On her third album with Oh Boy Records, and her fifth since beginning her career a decade ago, Emily Scott Robinson once again unveils her mastery as a performer and storyteller. With her 2026 release Appalachia — recorded at Dreamland Recording Studios with Grammy-nominated producer Josh Kaufman — Robinson opens herself up to experimentation and sings in her crystal-clear voice about resilience, love, grief and hope.

Robinson’s talent is no surprise to the music industry — she’s now a veteran touring artist, both at home and abroad. Her records Traveling Mercies (2019) and American Siren (2021) each landed high on Rolling Stone’s “Best Country and Americana Albums” and Stereogum’s “10 Best Country Albums” year-end lists. She’s been lauded by the Washington Post, Billboard, American Songwriter and No Depression, and earned the 19th spot on NPR’s “100 Best Songs of 2021” with her song “Let ‘Em Burn.”

It was her 2020 release “The Time for Flowers,” an anthem of hope recorded at home in the midst of the global pandemic, that caught the attention of Oh Boy Records, the independent label founded by John Prine in 1981. Robinson jumped at the opportunity to join the free-spirited and beloved record label carrying on her hero’s legacy.

Robinson believes the songs on Appalachia are the best she’s ever written — she sings about her grandmother slipping into dementia, a cash-only saloon full of characters, and gratitude for life, despite its hardships. The album features a duet with Grammy winner John Paul White that celebrates the kind of  love that comes with scars and age, and a hymn for anyone who’s ever failed or fallen short.

“There’s this thing I do with every record I make,” she says. “I knit a prayer into it, and I ask for all these songs to find their way to everyone who needs them. I ask these songs to be of service, to help people find and experience joy.”

FULL BIO

Featured In

“There are breakup songs, and then there's the breathtaking "Let 'Em Burn," which fans out to survey the wreckage of a painstakingly curated life…

With her pure, bracing vocal set against an achingly somber piano, Emily Scott Robinson doesn't marinate in misery so much as summon the strength to venture up to a precipice and stand at "the edge of something wild.”

— NPR

“Built On Bones is more than a gateway for the Shakespeare-curious. It also ushers in a crucial reexamination of the idea of the “witch,” with its long history of misunderstanding and oppression.
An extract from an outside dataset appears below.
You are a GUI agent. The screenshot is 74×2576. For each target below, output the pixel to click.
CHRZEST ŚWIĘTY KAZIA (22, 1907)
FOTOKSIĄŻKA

Robinson may not be able to rewrite this history, but her reframing of it feels like its own kind of healing potion for this current moment in which women continue to be oppressed and must battle for such basic freedoms as reproductive rights.”

No Depression

“On her 2019 album Traveling Mercies, Emily Scott Robinson showed herself as a songwriter for the ages. It’s no wonder that John Prine’s Oh Boy Records snapped her up for the follow-up, American Siren… Whether through the simple but potent reminders of “Lost Women’s Prayer” or the life lessons of “Things You Learn The Hard Way,” she’s not so much the preacher but learning with us as we go, her poetry leading the way.”

Stereogum

“It’s only right that John Prine’s Oh Boy Records put out Emily Scott Robinson’s album American Siren, because the Colorado songwriter has some of the late master’s flair for narrative wit and wisdom. Robinson’s pure, lilting voice is a great vehicle for describing scenes of intense conflict…Like Prine, Robinson can devastate with a simple description of something ordinary.”